**PROBLEM TO SOLVE**
Swap "Add button" for "Save button" in the rows that begin at the line with "At what coordinates" and stop after the line with "Looking at the", leaving everything else unchanged. Reproduce only those lines, without the pictures.

Stored records
━━━━━━
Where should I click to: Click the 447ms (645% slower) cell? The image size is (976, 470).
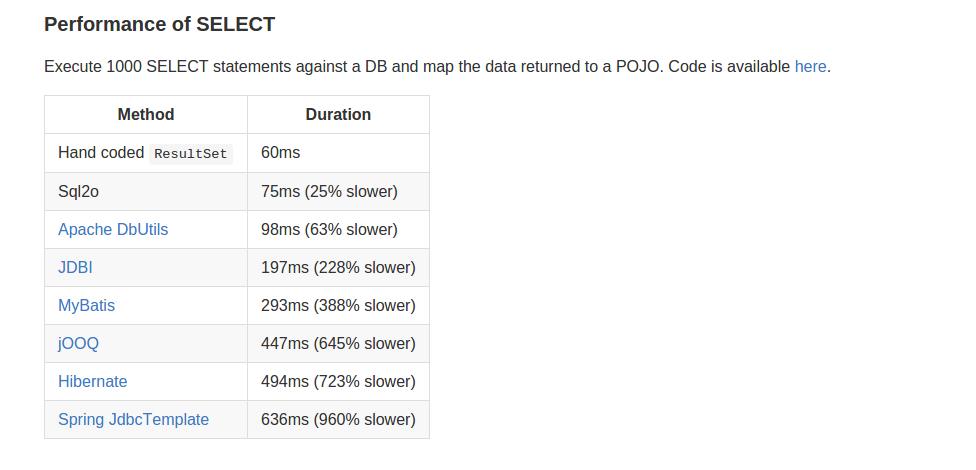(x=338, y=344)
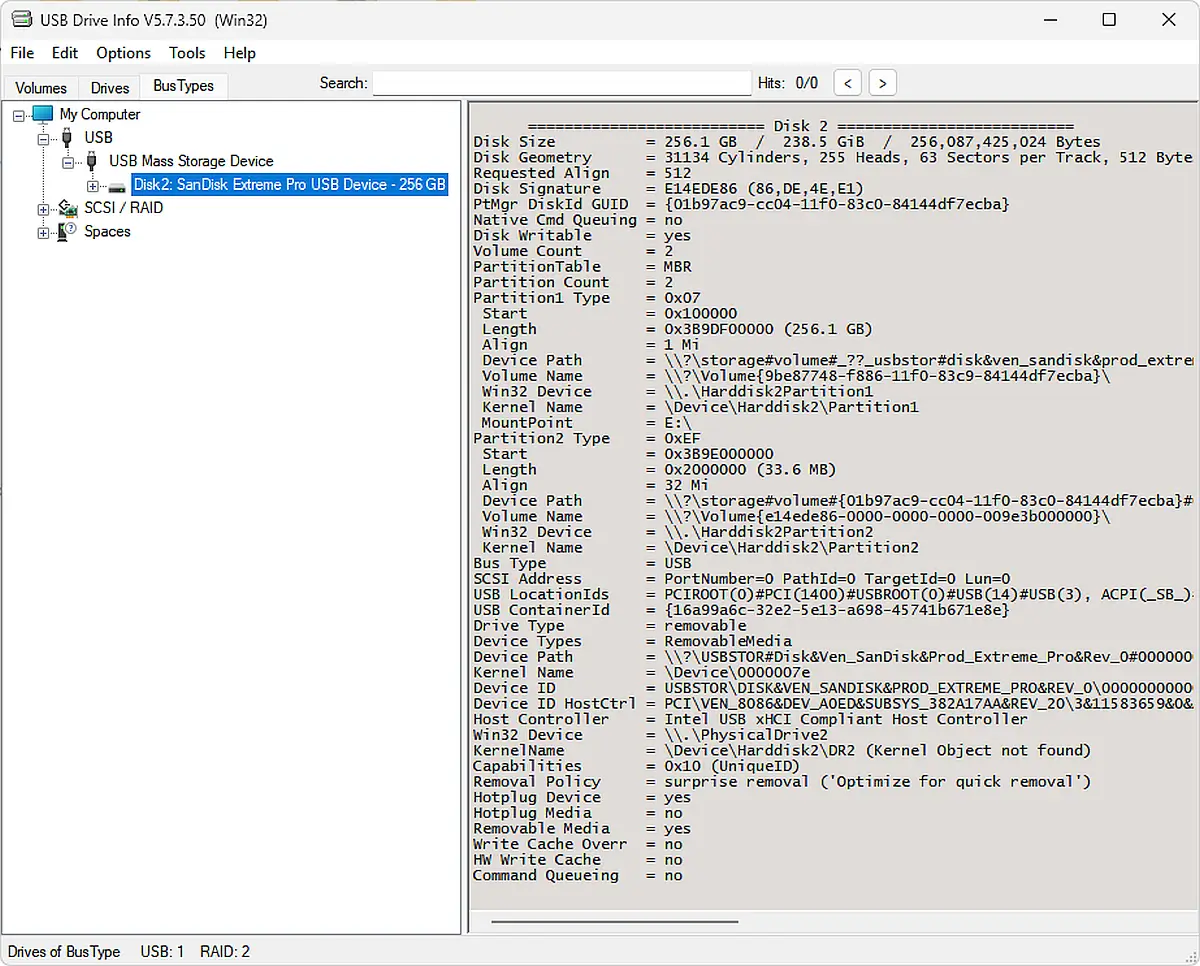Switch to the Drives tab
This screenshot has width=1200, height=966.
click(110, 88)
━━━━━━
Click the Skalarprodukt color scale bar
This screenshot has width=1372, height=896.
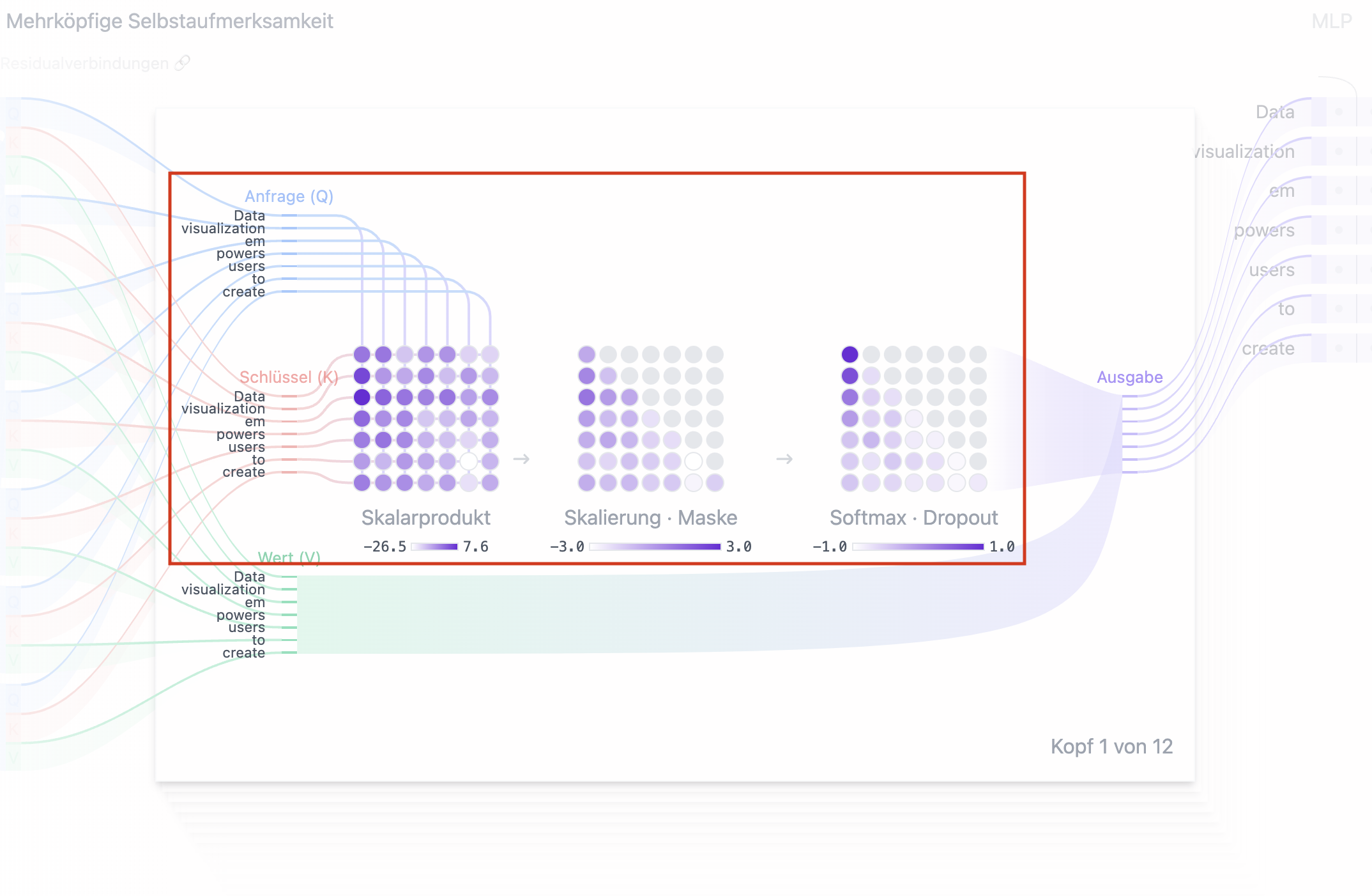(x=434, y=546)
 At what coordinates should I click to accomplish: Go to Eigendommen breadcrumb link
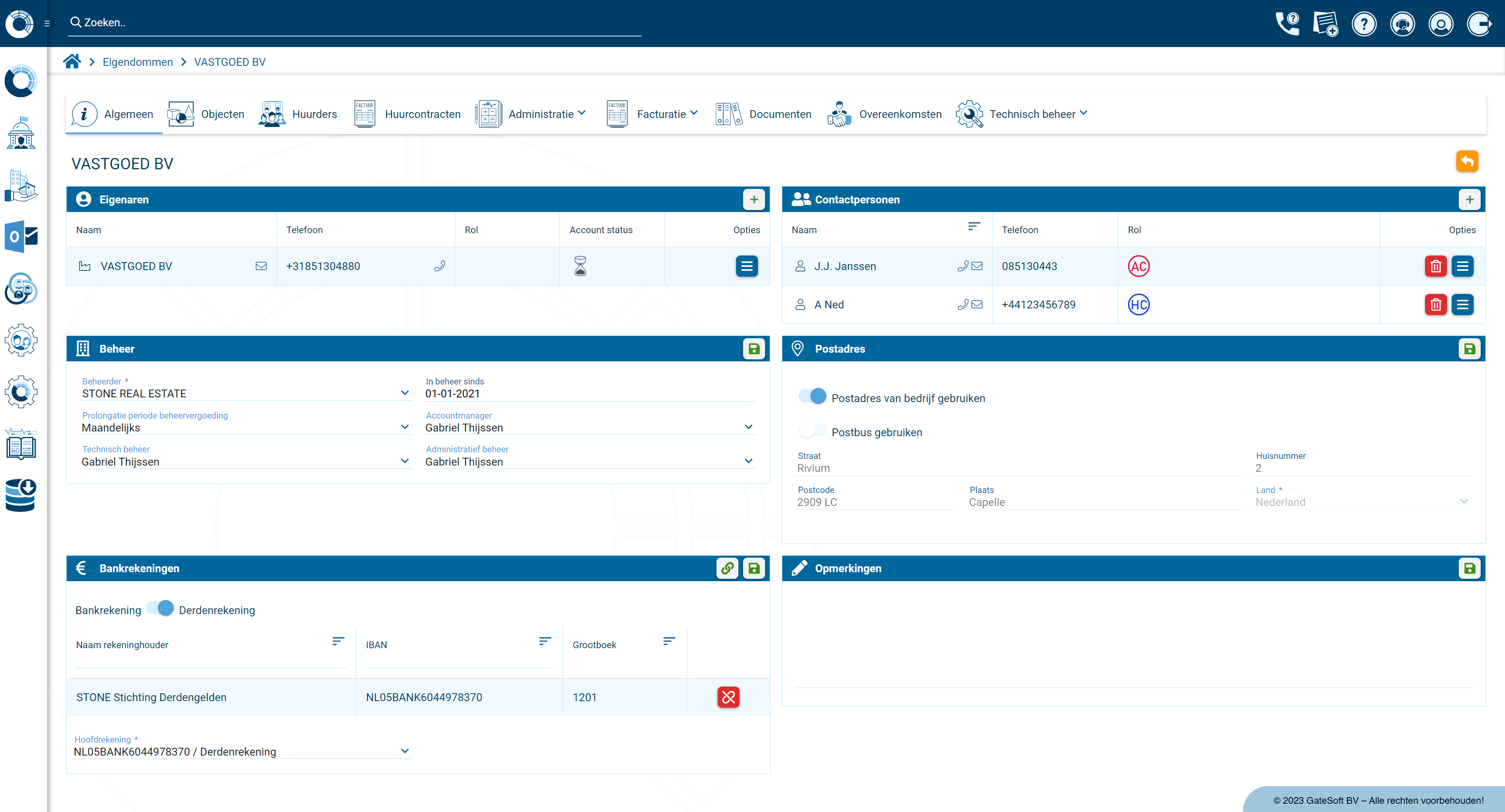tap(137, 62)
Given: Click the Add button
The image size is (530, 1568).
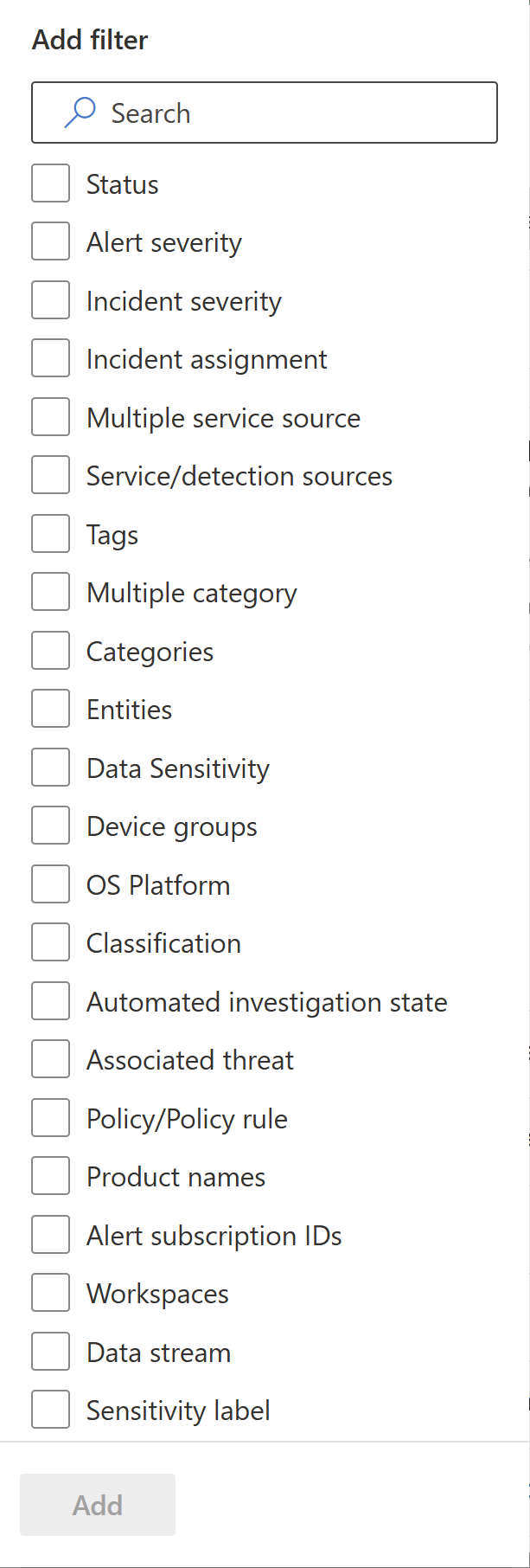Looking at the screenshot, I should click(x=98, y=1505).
━━━━━━
**RESULT**
 At what coordinates should I click to accomplish: Go to Eigendommen breadcrumb link
tap(137, 62)
Given: Click the Save button
The image size is (530, 1568).
Looking at the screenshot, I should click(x=98, y=1505).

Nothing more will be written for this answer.